[start of EXERCISE INPUTS]

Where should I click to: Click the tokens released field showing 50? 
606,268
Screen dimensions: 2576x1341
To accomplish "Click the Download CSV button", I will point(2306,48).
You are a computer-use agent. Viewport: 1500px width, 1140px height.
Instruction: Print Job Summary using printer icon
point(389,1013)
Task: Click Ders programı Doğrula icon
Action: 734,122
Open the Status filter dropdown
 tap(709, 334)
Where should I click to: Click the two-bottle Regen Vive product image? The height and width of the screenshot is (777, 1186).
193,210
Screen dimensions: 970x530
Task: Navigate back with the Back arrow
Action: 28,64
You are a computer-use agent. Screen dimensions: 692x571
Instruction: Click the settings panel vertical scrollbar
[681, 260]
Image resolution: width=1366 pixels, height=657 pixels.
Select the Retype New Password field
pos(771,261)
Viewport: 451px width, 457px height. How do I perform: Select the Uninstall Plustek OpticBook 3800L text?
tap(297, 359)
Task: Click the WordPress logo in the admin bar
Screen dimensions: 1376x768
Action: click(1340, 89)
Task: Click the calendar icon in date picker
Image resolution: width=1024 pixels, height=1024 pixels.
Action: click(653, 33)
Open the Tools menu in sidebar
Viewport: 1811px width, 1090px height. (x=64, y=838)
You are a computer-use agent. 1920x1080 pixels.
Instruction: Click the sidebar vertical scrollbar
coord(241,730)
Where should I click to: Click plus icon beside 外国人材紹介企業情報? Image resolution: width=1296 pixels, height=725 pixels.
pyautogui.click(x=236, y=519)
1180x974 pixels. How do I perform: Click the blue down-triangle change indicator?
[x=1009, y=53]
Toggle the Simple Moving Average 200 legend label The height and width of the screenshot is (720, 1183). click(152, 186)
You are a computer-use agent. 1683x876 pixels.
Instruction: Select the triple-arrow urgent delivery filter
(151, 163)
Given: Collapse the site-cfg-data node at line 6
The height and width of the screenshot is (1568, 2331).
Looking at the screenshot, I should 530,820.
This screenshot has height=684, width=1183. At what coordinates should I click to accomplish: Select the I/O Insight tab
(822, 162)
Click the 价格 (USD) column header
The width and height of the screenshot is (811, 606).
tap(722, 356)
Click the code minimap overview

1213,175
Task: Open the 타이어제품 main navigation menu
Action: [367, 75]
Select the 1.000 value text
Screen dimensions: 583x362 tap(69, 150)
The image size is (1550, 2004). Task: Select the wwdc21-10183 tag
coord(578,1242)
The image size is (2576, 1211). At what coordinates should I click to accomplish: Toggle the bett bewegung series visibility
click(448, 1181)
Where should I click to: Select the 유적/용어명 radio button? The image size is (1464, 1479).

[end of EXERCISE INPUTS]

__WHAT IS REQUIRED__. Rewrite all of the rows above, changing "Instruction" to "Command" and leaving everything else the same.

__EXERCISE ANSWER__.
Where should I click to: Click the tokens released field showing 50? 
606,268
Screen dimensions: 2576x1341
To accomplish "Click the Download CSV button", I will point(2306,48).
You are a computer-use agent. Viewport: 1500px width, 1140px height.
Command: Print Job Summary using printer icon
point(389,1013)
Task: Click Ders programı Doğrula icon
Action: 734,122
Open the Status filter dropdown
 tap(709, 334)
Where should I click to: Click the two-bottle Regen Vive product image? The height and width of the screenshot is (777, 1186).
193,210
Screen dimensions: 970x530
Task: Navigate back with the Back arrow
Action: 28,64
You are a computer-use agent. Screen dimensions: 692x571
Command: Click the settings panel vertical scrollbar
[681, 260]
Image resolution: width=1366 pixels, height=657 pixels.
Select the Retype New Password field
pos(771,261)
Viewport: 451px width, 457px height. How do I perform: Select the Uninstall Plustek OpticBook 3800L text?
tap(297, 359)
Task: Click the WordPress logo in the admin bar
Screen dimensions: 1376x768
Action: click(1340, 89)
Task: Click the calendar icon in date picker
Image resolution: width=1024 pixels, height=1024 pixels.
Action: click(653, 33)
Open the Tools menu in sidebar
Viewport: 1811px width, 1090px height. (x=64, y=838)
You are a computer-use agent. 1920x1080 pixels.
Command: Click the sidebar vertical scrollbar
coord(241,730)
Where should I click to: Click plus icon beside 外国人材紹介企業情報? Image resolution: width=1296 pixels, height=725 pixels.
pyautogui.click(x=236, y=519)
1180x974 pixels. How do I perform: Click the blue down-triangle change indicator?
[x=1009, y=53]
Toggle the Simple Moving Average 200 legend label The height and width of the screenshot is (720, 1183). click(152, 186)
You are a computer-use agent. 1683x876 pixels.
Command: Select the triple-arrow urgent delivery filter
(151, 163)
Given: Collapse the site-cfg-data node at line 6
The height and width of the screenshot is (1568, 2331).
Looking at the screenshot, I should 530,820.
This screenshot has height=684, width=1183. At what coordinates should I click to accomplish: Select the I/O Insight tab
(822, 162)
Click the 价格 (USD) column header
The width and height of the screenshot is (811, 606).
tap(722, 356)
Click the code minimap overview

1213,175
Task: Open the 타이어제품 main navigation menu
Action: [367, 75]
Select the 1.000 value text
Screen dimensions: 583x362 tap(69, 150)
The image size is (1550, 2004). Task: Select the wwdc21-10183 tag
coord(578,1242)
The image size is (2576, 1211). At what coordinates should I click to accomplish: Toggle the bett bewegung series visibility
click(448, 1181)
Where should I click to: Select the 유적/용어명 radio button? The image size is (1464, 1479).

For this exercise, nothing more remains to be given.